On the isolation conditions in Ayalon prison, Khawaja says that the room is a 3 x 3 meter space, contains a toilet and a bath, the mattress is 2 cm thick. There is a small refrigerator, a burner for coffee and a cooker, two small clothes racks and a television. He is allowed out of the room for two hours each day into a 3 by 6 meter yard area. Khawaja adds, “The most difficult thing about isolation is being alone and thinking about my family, especially since I am denied visits and do not know their news. This is the greatest torment.”
Assaults and abuse of prisoners in custody
Occupation forces used ill-treatment, torture and inhumane and degrading treatment during arrests and beyond, as a systematic means of making arrest a form of collective punishment and spread fear and intimidation and cause greater harm to the prisoner and their family. The testimonies of a number of prisoners indicate the practice of torture and beatings from the first moment of arrest. Mahmoud Musa Salem, 18, from Bethlehem, was beaten by undercover forces arresting him, beating him all over his body and injuring his face and eye area, breaking his left hand and nose.

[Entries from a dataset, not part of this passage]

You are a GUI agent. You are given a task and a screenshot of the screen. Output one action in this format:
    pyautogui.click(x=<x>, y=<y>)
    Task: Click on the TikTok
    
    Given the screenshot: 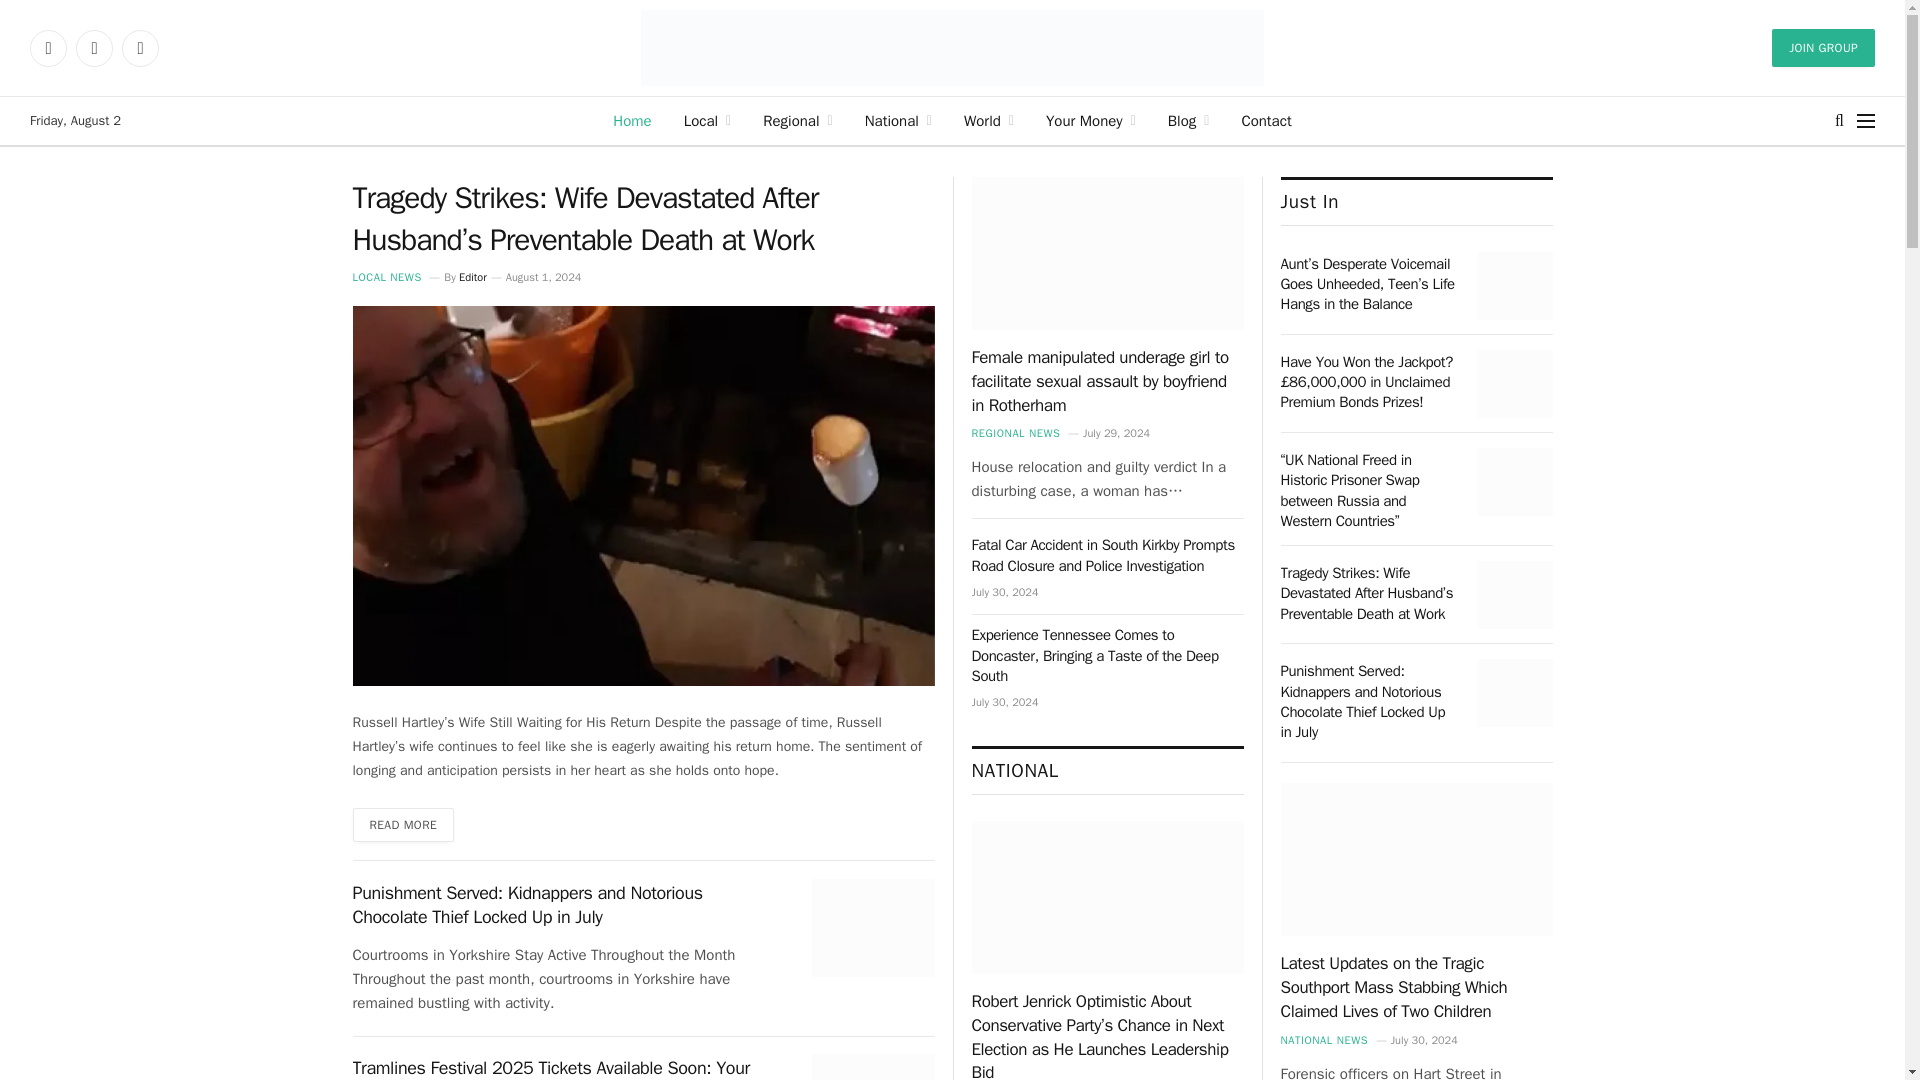 What is the action you would take?
    pyautogui.click(x=140, y=48)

Salem says, “The undercover forces beat me when arresting me, they grabbed my hands, and then the undercover dressed to appear ‘Arab’ hit me in my eyes, another hit me in the nose, then threw me on the ground and kicked me in the head and all over my body, after which 4 beat me again before putting me in the jeep.
Torture and detention of family members to pressure the detainee
Despite the absolute international prohibition of torture in international conventions and laws, which clearly and explicitly define torture as “any act by which severe pain or suffering, whether physical or mental, is intentionally inflicted on a person for such purposes as obtaining from him, or a third person, information or a confession…” occupation forces continue to use torture and have consistently done so, whether through lengthy hours of interrogations, sleep deprivation, stress positions and denial of access to a lawyer, or by placing a prisoner in a detention center lacking the minimum elements to support human life, and carrying out in some cases arrests of members of prisoners’ families in order to increase the pressure on the detainee. Many prisoners have confirmed that they were tortured in detention centers by occupation forces and that the occupation authorities continue to use harsh methods of torture and ill-treatment extending beyond the interrogation period.
Israeli forces arrested a number of members of the family of the prisoner Ibrahim al-‘Arouj of Bethlehem, while being held in the Russian Compound detention center, including his wife, Rabaa, who was held in the Russian Compound for 20 days, and two of his brothers, Ibrahim and Jaafar, who were then transferred to administrative detention.
Al-Arouj was tortured during interrogation. During the visit of his lawyer at the Russian Compound, he said that he had been under interrogation for eight days, deprived of sleep. He as transferred to an interrogation room, where he was handcuffed to a plastic chair. This lasted for two days of intense interrogation, during which he was held in various stress positions sitting and standing, leading to intensifying pain, exhaustion and fatigue, as well as ongoing sleep deprivation and verbal abuse.
Ibrahim al-‘Arouj was arrested on 13 March 2014 and was awaiting trial but was returned to the Russian Compound interrogation center on 21 January 2016.